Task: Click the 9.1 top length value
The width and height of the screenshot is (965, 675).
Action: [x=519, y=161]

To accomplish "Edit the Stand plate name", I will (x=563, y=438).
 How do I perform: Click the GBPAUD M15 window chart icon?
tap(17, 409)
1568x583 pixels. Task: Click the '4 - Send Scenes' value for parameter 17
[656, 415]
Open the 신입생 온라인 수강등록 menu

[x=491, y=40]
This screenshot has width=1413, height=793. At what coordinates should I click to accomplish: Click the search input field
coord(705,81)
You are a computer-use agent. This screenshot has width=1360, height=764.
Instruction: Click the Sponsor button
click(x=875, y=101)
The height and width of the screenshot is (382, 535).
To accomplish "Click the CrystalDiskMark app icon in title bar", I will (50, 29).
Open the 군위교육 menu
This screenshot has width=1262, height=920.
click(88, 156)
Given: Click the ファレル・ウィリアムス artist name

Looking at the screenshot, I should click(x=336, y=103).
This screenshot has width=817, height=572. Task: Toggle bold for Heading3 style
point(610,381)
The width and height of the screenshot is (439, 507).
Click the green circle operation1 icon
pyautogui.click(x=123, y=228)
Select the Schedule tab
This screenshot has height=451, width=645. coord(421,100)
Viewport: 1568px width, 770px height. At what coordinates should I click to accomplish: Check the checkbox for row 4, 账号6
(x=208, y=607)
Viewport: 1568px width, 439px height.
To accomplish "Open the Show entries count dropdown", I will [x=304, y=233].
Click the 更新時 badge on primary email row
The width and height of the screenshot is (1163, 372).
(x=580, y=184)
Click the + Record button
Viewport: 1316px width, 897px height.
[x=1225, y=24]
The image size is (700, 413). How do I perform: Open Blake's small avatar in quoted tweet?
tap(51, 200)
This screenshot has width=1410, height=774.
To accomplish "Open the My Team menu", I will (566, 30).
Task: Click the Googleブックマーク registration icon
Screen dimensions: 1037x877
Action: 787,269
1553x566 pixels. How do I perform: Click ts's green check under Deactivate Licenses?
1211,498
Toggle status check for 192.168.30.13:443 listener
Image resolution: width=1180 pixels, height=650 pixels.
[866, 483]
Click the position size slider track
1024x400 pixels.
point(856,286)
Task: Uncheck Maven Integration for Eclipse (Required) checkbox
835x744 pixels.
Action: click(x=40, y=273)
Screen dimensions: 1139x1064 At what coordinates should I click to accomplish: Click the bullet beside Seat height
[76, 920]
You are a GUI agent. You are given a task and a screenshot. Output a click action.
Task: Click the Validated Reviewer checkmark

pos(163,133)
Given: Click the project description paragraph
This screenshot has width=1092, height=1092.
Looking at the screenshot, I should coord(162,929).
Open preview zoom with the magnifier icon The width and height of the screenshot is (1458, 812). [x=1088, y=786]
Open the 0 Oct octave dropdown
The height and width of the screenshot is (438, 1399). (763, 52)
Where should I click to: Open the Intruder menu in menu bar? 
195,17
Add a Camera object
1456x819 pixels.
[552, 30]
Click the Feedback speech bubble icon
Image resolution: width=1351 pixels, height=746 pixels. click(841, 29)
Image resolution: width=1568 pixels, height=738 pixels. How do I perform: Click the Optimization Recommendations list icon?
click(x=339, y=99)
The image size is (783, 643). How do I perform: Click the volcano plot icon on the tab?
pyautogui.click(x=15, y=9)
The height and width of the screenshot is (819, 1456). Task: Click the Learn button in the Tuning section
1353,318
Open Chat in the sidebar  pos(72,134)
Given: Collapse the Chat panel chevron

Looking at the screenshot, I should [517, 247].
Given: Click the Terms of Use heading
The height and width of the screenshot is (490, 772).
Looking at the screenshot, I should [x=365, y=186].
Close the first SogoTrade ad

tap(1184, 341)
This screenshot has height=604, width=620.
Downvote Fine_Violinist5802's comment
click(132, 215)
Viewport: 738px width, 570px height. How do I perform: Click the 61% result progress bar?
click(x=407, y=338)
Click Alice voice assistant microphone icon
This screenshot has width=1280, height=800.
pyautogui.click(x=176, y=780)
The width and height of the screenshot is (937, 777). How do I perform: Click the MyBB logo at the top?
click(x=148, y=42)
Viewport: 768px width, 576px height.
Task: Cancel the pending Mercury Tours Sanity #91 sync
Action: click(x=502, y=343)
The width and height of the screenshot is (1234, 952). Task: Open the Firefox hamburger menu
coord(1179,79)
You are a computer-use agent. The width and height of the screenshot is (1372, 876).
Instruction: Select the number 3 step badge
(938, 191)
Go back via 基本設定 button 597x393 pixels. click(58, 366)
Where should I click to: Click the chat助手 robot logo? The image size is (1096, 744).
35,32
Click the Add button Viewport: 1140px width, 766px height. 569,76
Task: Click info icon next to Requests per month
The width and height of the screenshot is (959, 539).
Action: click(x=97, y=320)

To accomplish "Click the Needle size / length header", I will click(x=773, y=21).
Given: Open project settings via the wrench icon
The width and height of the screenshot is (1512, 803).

■ ■ ■ ■

• **Problem**
Starting with the line with "This screenshot has width=1410, height=774." and going on through the line with "point(856,286)", reproduce those lines in full, multiplying every coordinate in the answers by 2.35 and rounding each result to a whole number, with halves rounded up. Leave all other numbers unchanged, and return only those lines.

• **Solution to the problem**
This screenshot has width=1410, height=774.
To accomplish "Open the My Team menu", I will (1330, 71).
Task: Click the Googleブックマーク registration icon
Screen dimensions: 1037x877
Action: 1849,632
1553x566 pixels. How do I perform: Click ts's green check under Deactivate Licenses?
2846,1170
Toggle status check for 192.168.30.13:443 listener
Image resolution: width=1180 pixels, height=650 pixels.
[2035, 1135]
Click the position size slider track
1024x400 pixels.
point(2012,672)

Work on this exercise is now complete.